I don’t generally use my professional prefix, but when a person insists on a salutation — I was Dr. Prater before I married my husband and I’m Dr. Prater after marrying my husband. Different cultures utilize different rules on surnames, and even American society has changed a lot in the 40 years I’ve been wandering the planet. Women in all types of careers and social situations make a range of choices when it comes to their married name, so it isn’t new, or edgy, or even rocket science. And yet…
“so Mrs. Prater”
“It’s Dr., or just Alicia.”
“But you’re married?”
“So, Mrs. Prater…”.
“I’m sorry, Mrs. Prater doesn’t exist.” If I was Mrs. anything it would be my husband’s surname, and we didn’t do that.
I would understand confusion over the surname, but my earned salutation just disappeared after the ceremony and it’s presumed that my name changed even when I tell them it hasn’t. So yes, they’re still technically using my name, but it isn’t my identity. It belongs to someone who doesn’t exist.
I became defined by my ‘wifehood’.
- When we first got married, our car/homeowner insurance carrier changed my name without our permission or us requesting it when I simply requested our marital statuses be changed. We then had to try multiple times to get it fixed in a way that didn’t result in them changing back the marital statuses. The local office admin and the CS rep at their headquarters were so confused that the two things were not mutually exclusive. I had to waste time finding someone in the office who understood (the agent! somehow he got it!).
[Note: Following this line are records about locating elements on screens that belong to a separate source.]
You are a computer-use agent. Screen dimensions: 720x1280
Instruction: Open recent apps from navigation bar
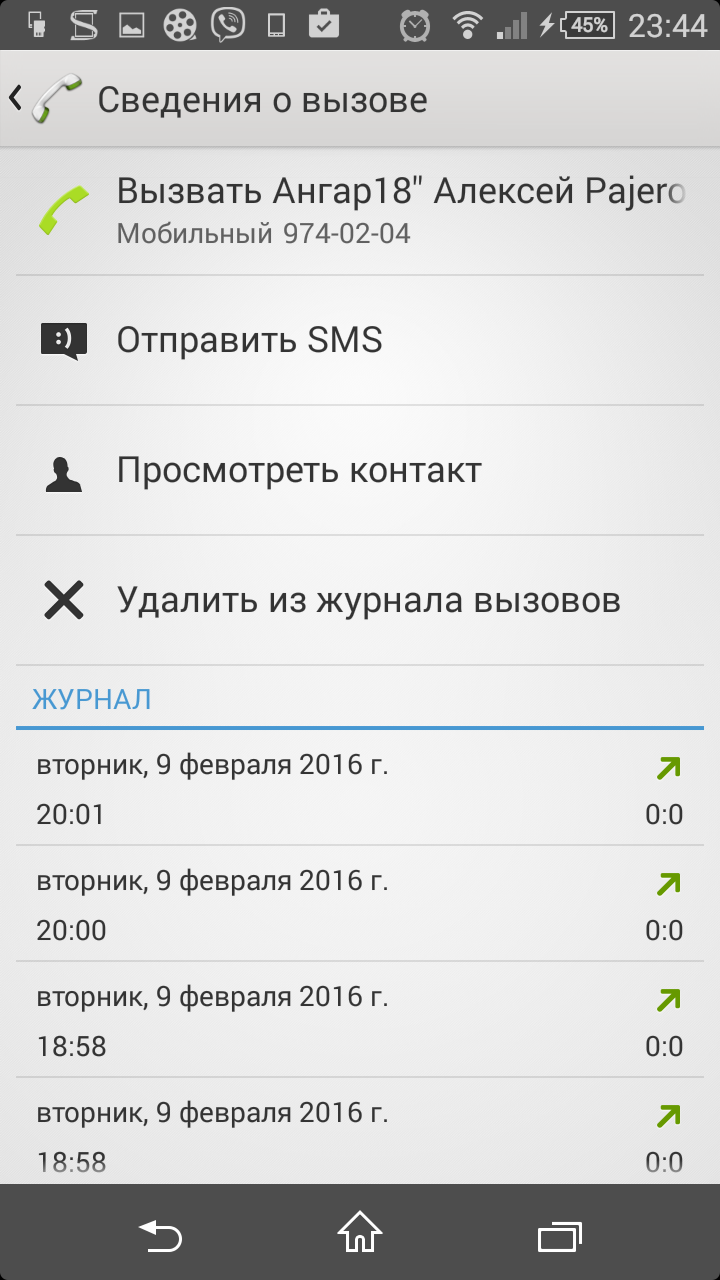click(x=559, y=1234)
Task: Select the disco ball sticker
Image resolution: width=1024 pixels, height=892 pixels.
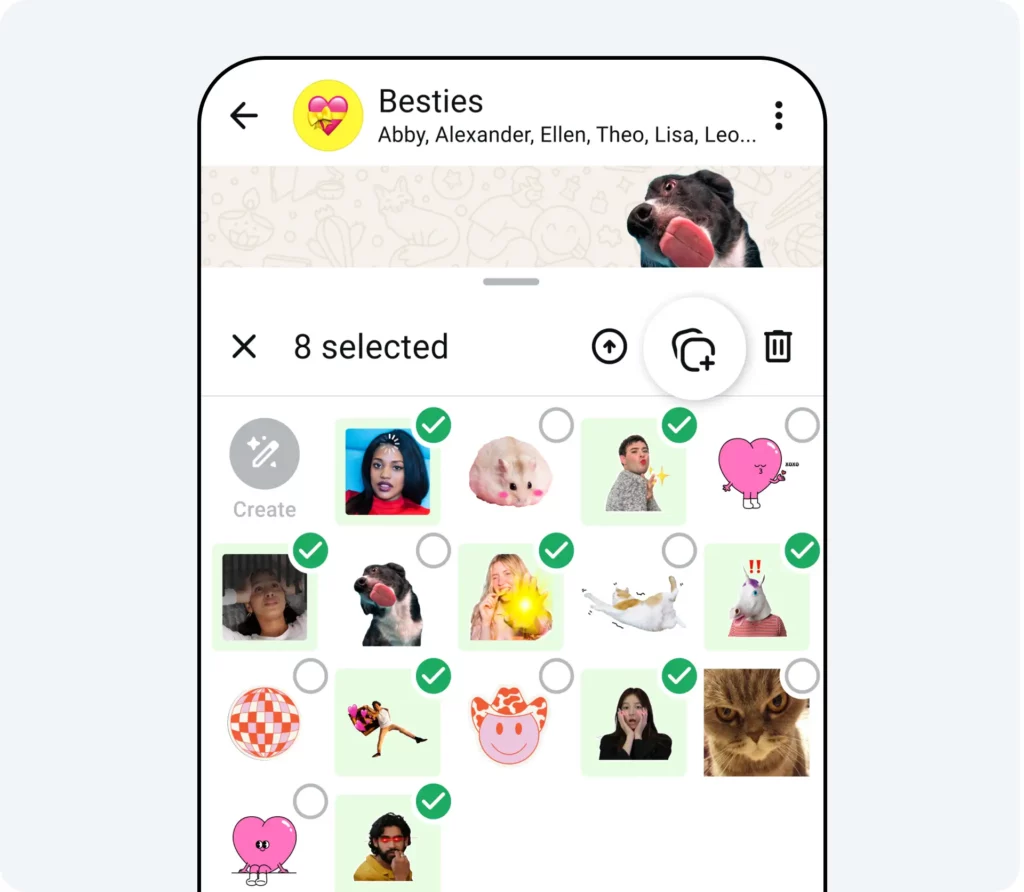Action: coord(264,722)
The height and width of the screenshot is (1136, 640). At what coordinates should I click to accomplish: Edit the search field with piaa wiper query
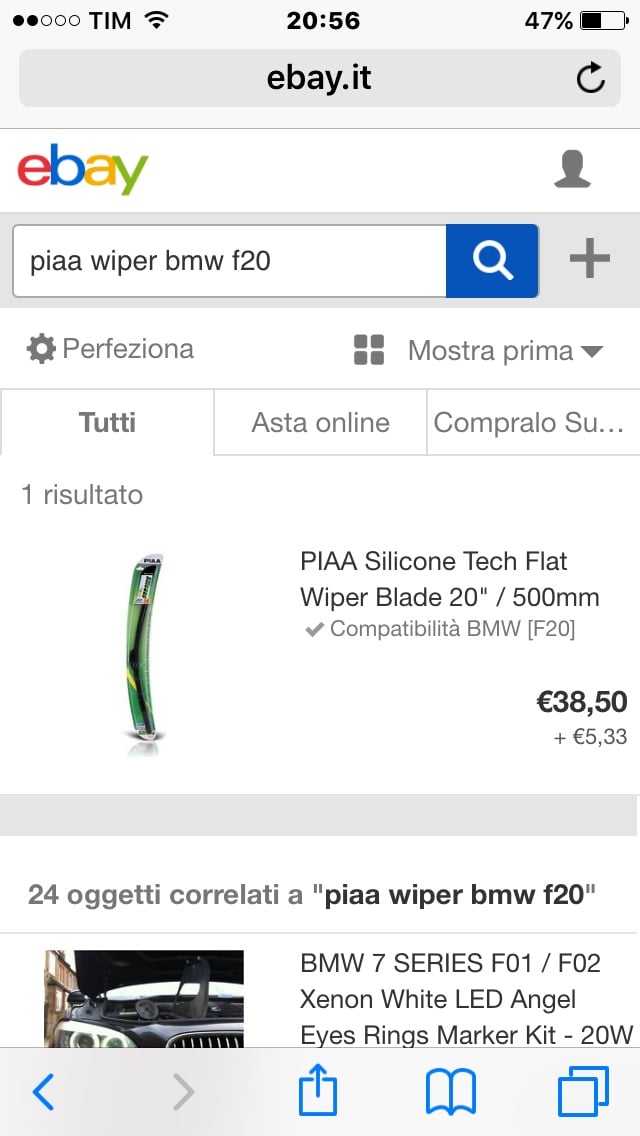(228, 261)
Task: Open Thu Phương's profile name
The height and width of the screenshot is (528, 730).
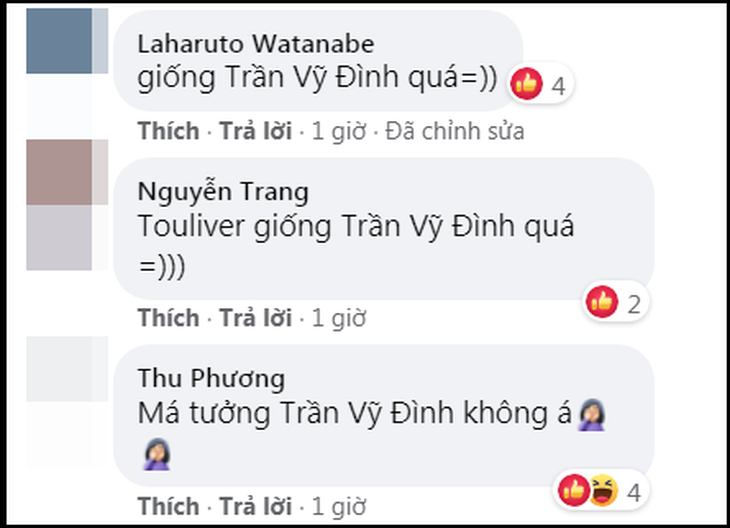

- My mother ends up addressing Christmas cards like I’m a thrice married starlet collecting names because she isn’t sure what to put so she writes out my entire name and tacks my husband’s on for good measure. Literally nothing has changed in this respect and yet suddenly, with an “I do” and a ring, my identity was wiped.
And there’s always someone — “well, why don’t you just change your name if it’s so much trouble?”
Why should I have to?
It’s disheartening to have to remind people that I exist as an autonomous individual and that I have a name, they don’t need to address me relative to my husband. If I had chosen to take his name would there be the same confusion when I inevitably have to correct people who use my unmarried name?
Or maybe we’ve become too accustomed to erasing someone’s identity when we find it doesn’t fit our own experience.
I want to read in the comments your “omg I can’t believe that’s what they got from that” moments when you’ve had to correct your name. I know it’s not exclusive to married women (do you know how often people call me Alice or Allison in emails? I mean, my name is right there in the signature!) or even just to women.